Testo:
Spettacolo nello spettacolo, questo il fil rouge che lega il calcio e attori come Totò, Alberto Sordi e Lino Banfi che ne hanno tradotto per il cinema italiano riti, caratteri e immaginario.
In principio fu Il presidente del Borgorosso Football Club. La commedia diretta da Luigi Filippo D’Amico e uscita nelle sale italiane, nel 1970, cronologicamente non è la più antica a esplorare le realtà di provincia dove il pallone funge da collante sociale di passioni e interessi, ma probabilmente è fra le prime a imprimersi nell’immaginario comune. Un contesto nel quale spiccano le doti interpretative di Alberto Sordi, alle prese con il ruolo di presidente di una squadra calcistica in una località romagnola fittizia, giunta come elettrizzante oggetto di eredità, quasi a compensare un impiego in Vaticano decisamente meno votato alle emozioni. Atmosfere agresti e canti dei galli che scandiscono il tempo degli allenamenti, disegnano un quadro dove l’umorismo sprigionato dai personaggi si muove in mezzo alle relazioni fra padroni e operai, presidente e tifosi, uomini e donne, genitori e figli di uno spaccato d’Italia di oltre mezzo secolo fa.
Ancora prima
Andando a ritroso, un altro principe della commedia italiana, Totò, veste i panni di presidente di una squadra di calcio, nel film Gambe d’oro di Turi Vasile, datato 1958.
Qualche anno più indietro nel tempo, nel 1953, il regista Anton Giulio Majano racconta con la sua cinepresa le dinamiche di cittadini comuni che intrecciano le proprie esistenze intorno a uno stadio dove è in programma una sfida fra Roma e Napoli. Titolo della pellicola è La domenica della buona gente, dove recita anche una giovane Sophia Loren.
Il filone comico
Dalle prime maschere interpretate da Franco Franchi e Ciccio Ingrassia, nel 1970, nella pellicola I due maghi del pallone di Mariano Laurenti, il calcio diventa un terreno da deformare per finalità comiche.
Il salto di un decennio in avanti, poi, avvicina ancora di più l’obiettivo della telecamera a umori, tic e nevrosi che accendono le rivalità fra fedi calcistiche.
Nel 1982, Pippo Franco alterna le scelte cromatiche del look del suo personaggio, nel film Il tifoso, l’arbitro e il calciatore di Pier Francesco Pingitore, fra le tinte estreme giallorosse e biancocelesti in funzione del credo romanista del padre e laziale del futuro suocero.

Dati forniti:
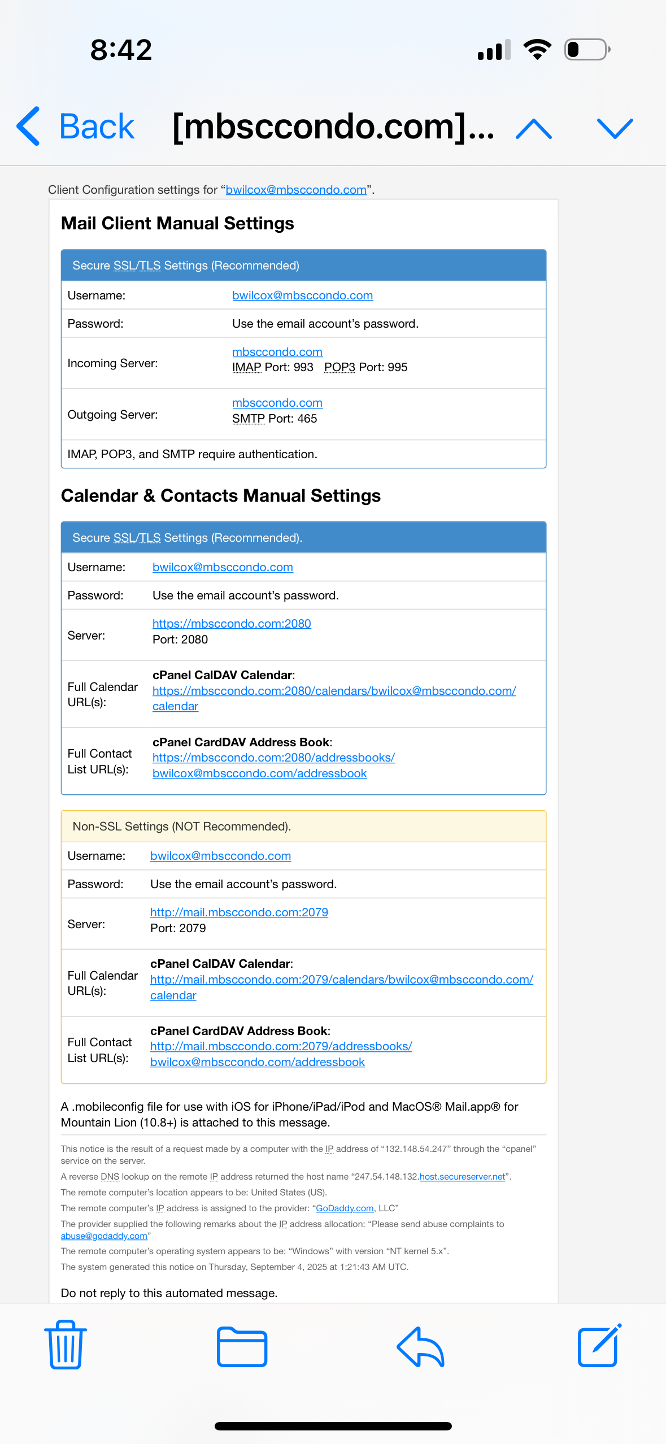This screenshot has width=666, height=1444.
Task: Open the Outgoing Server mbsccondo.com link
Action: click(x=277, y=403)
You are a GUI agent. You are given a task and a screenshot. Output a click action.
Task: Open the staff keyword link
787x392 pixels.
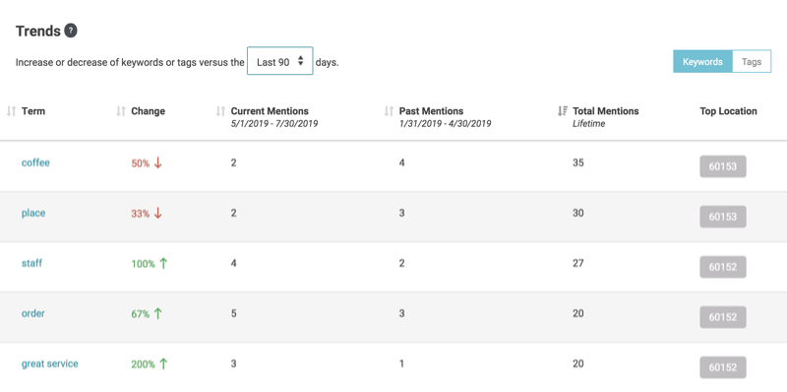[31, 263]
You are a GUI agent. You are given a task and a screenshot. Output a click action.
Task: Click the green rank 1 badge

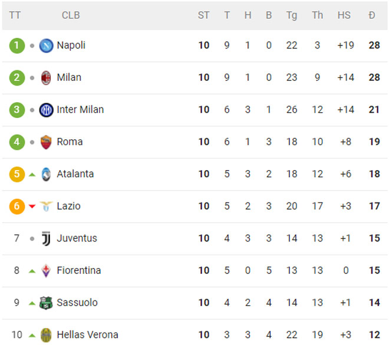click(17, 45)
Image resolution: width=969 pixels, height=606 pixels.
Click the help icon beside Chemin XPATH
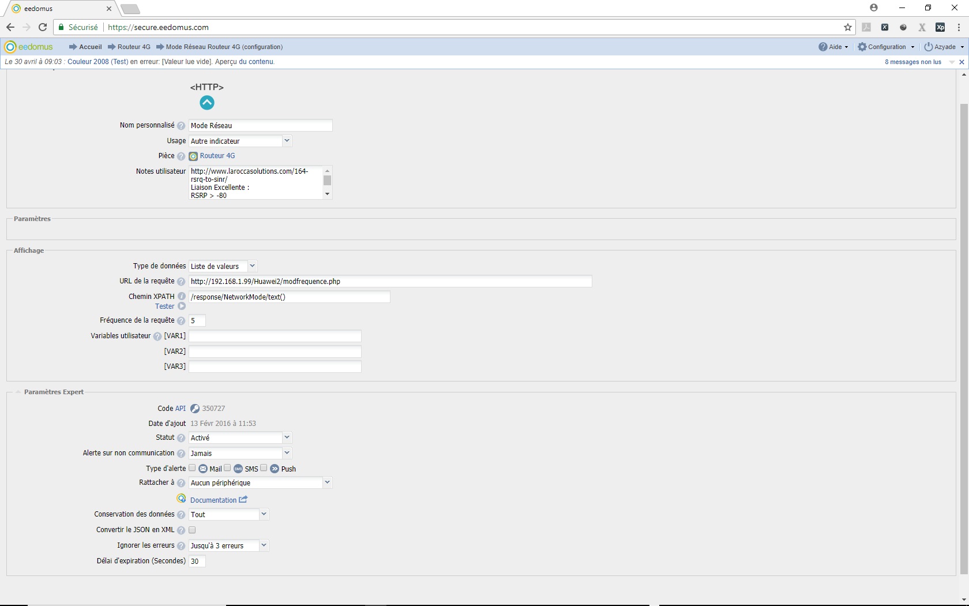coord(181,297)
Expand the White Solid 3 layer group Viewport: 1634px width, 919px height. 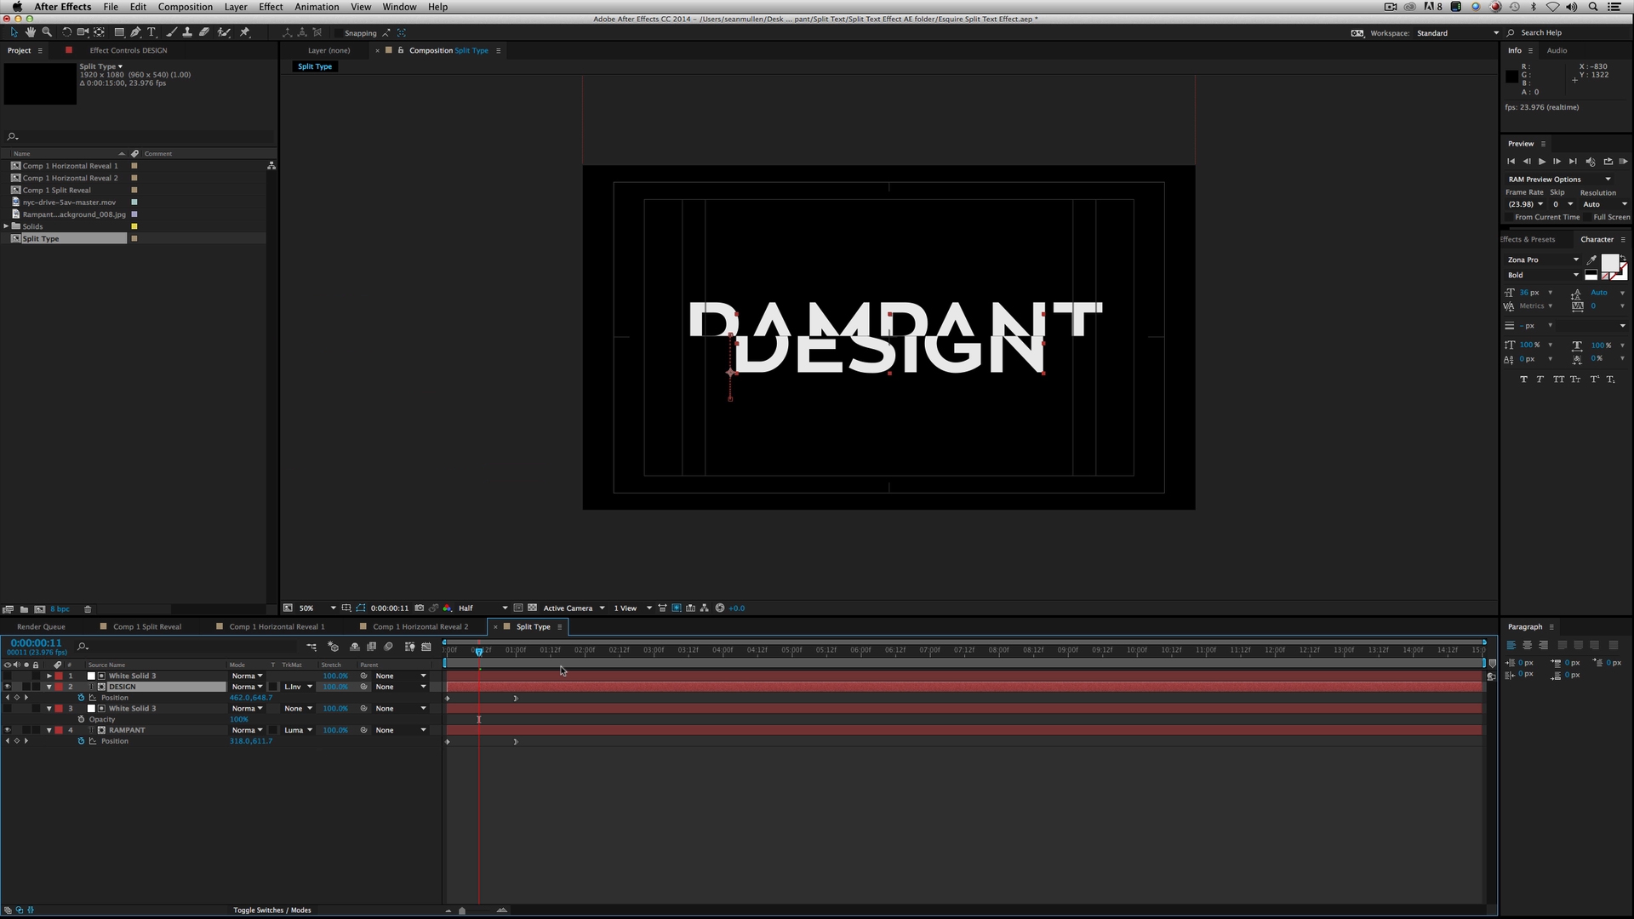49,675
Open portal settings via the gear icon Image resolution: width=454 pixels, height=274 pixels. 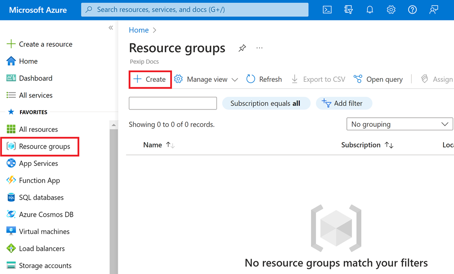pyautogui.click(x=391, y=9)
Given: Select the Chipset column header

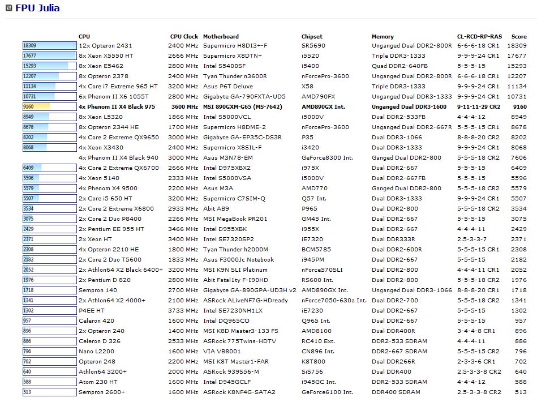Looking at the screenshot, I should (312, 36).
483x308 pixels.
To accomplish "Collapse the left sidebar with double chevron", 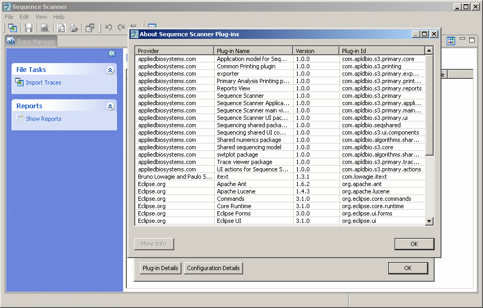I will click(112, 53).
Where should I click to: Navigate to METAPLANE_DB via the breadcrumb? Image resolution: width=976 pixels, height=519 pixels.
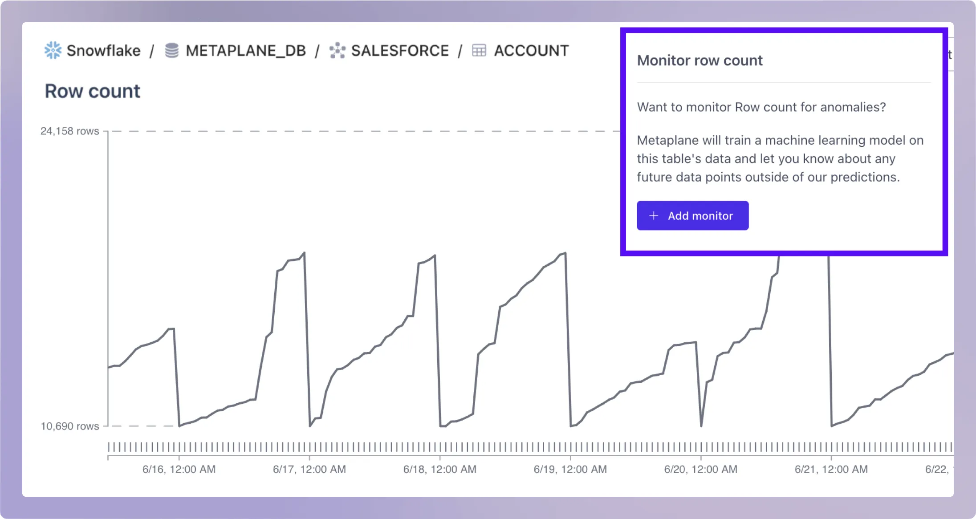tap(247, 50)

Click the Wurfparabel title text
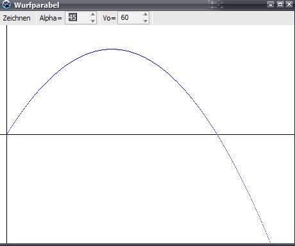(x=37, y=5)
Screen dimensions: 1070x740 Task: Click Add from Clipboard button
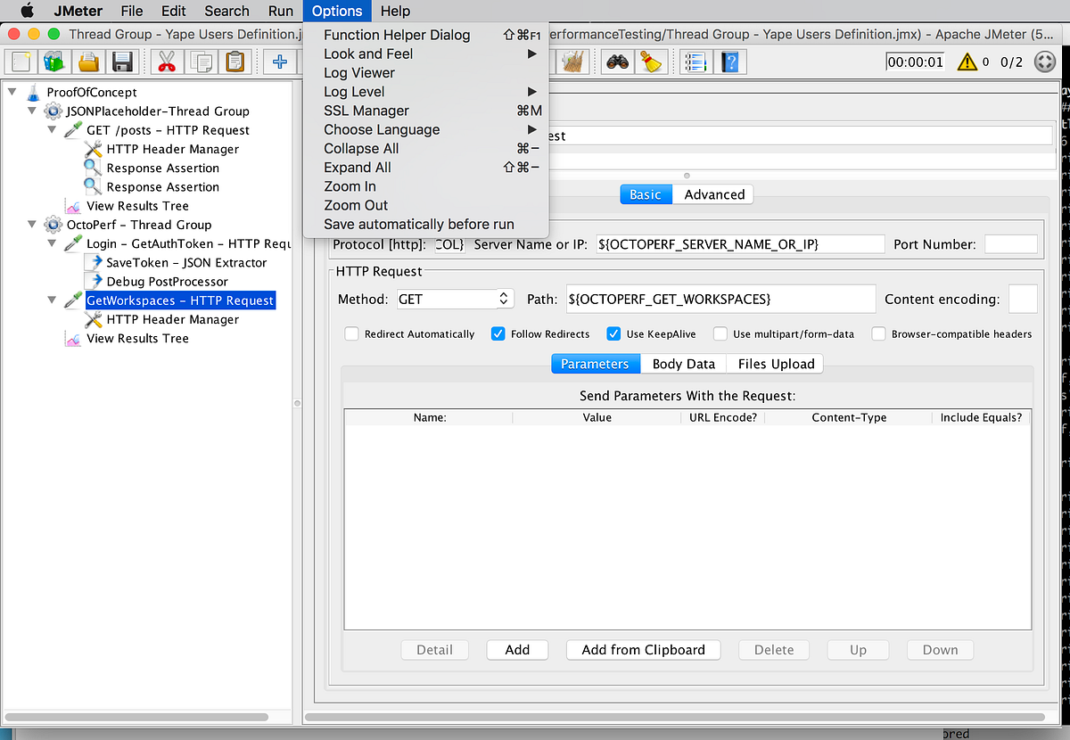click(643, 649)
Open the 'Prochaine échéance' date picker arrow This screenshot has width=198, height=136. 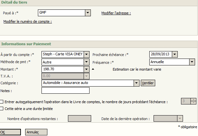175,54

Problema assegnato:
Ricopia senza modifiche il brano del testo sul calcio nel cinema italiano che va da "Qualche anno più" fino a "giovane Sophia Loren." incluso.

Soluzione scritta:
Qualche anno più indietro nel tempo, nel 1953, il regista Anton Giulio Majano racconta con la sua cinepresa le dinamiche di cittadini comuni che intrecciano le proprie esistenze intorno a uno stadio dove è in programma una sfida fra Roma e Napoli. Titolo della pellicola è La domenica della buona gente, dove recita anche una giovane Sophia Loren.